— SOURCE DOCUMENT —
# # # #
The reason all of this came to mind this morning was because of this passage:
Finally, brethren, whatsoever things are true, whatsoever things are honest, whatsoever things are just, whatsoever things are pure, whatsoever things are lovely, whatsoever things are of good report; if there be any virtue, and if there be any praise, think on these things. Those things, which ye have both learned, and received, and heard, and seen in me, do: and the God of peace shall be with you. (Philippians 4:8-9)
Yesterday while I was busy with chores I tried to recite this to myself from memory, and I couldn't do it. That bothered me in part, because it was one of the many passages that Ben was able to memorize, and sort of adopt as his own. It always (and still does) impressed me greatly that with all the things that were going through his mind as he battled cancer, faced his own death, and all that goes along with that -as a young husband and father - that he not only set aside time to memorize this passage but genuinely tried to live it out. He found great comfort in the Word of God and held onto it for dear life, literally.
We talked a lot about what his funeral was going to be like, what life was going to be like after he was gone, and all that sort of thing - and yes, it was and remains to this day the hardest conversations I've ever had in my life. Sometimes though we even laughed about things (like his stupid suggestion that I call everyone and say "great news! Ben's cancer is gone!!! by the way, so is he" - I told him he wasn't funny but he thought that would be a cool way to announce that the battle was over). He did have a most demented sense of humor.
One of the things he insisted on, was that for his memorial service that we use Philippians 4:8-9 for the (what are they called, those little announcement things you get at someone's funeral??). He was adamant that when people would be sad as anyone is when someone dies, he wanted them to find comfort in the things he found comfort in. His one focus was that people who were grieving would find solace in the promises of God.
# # # #
— ABOUT THIS TASK —
Answer these questions from the reflection about Ben:
1. What was the writer doing when trying to recite the passage from memory?
2. What illness was Ben battling?
3. Which Bible passage did Ben insist on for his memorial service?

— THE DATA —
# # # #
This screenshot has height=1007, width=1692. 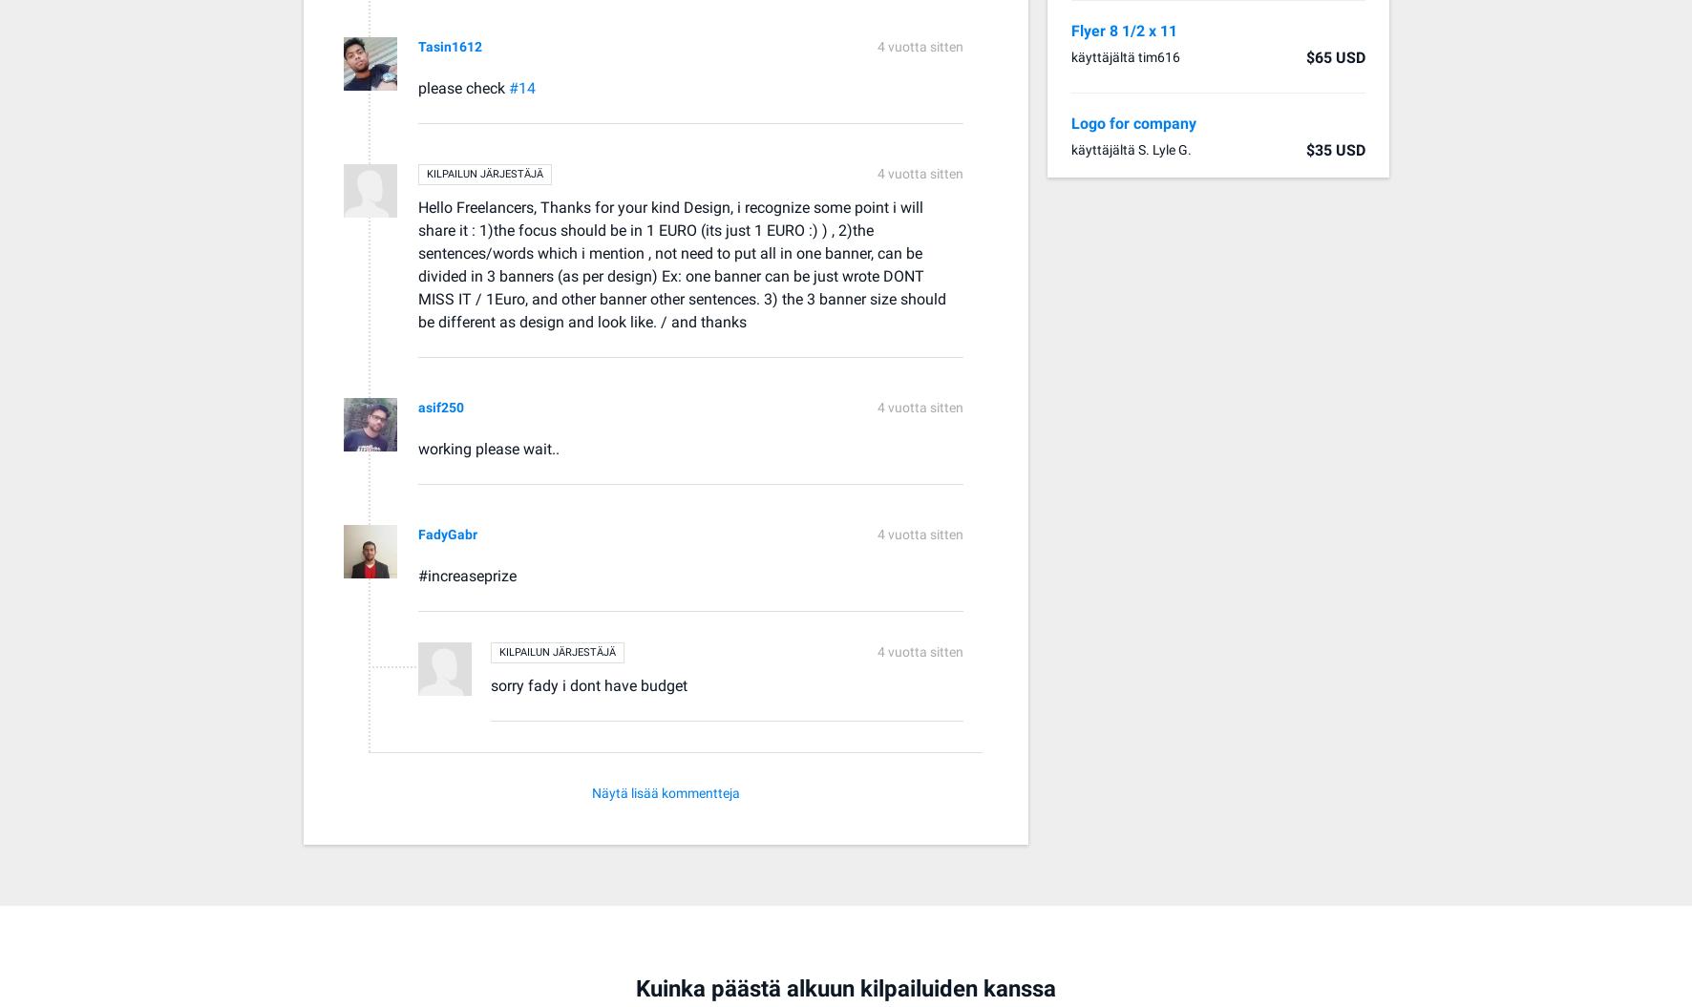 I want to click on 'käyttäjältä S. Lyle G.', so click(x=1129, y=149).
# # # #
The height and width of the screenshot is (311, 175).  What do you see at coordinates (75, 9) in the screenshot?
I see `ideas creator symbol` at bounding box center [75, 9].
# # # #
— EXERCISE ANSWER —
1. Chores.
2. Cancer.
3. Philippians 4:8-9.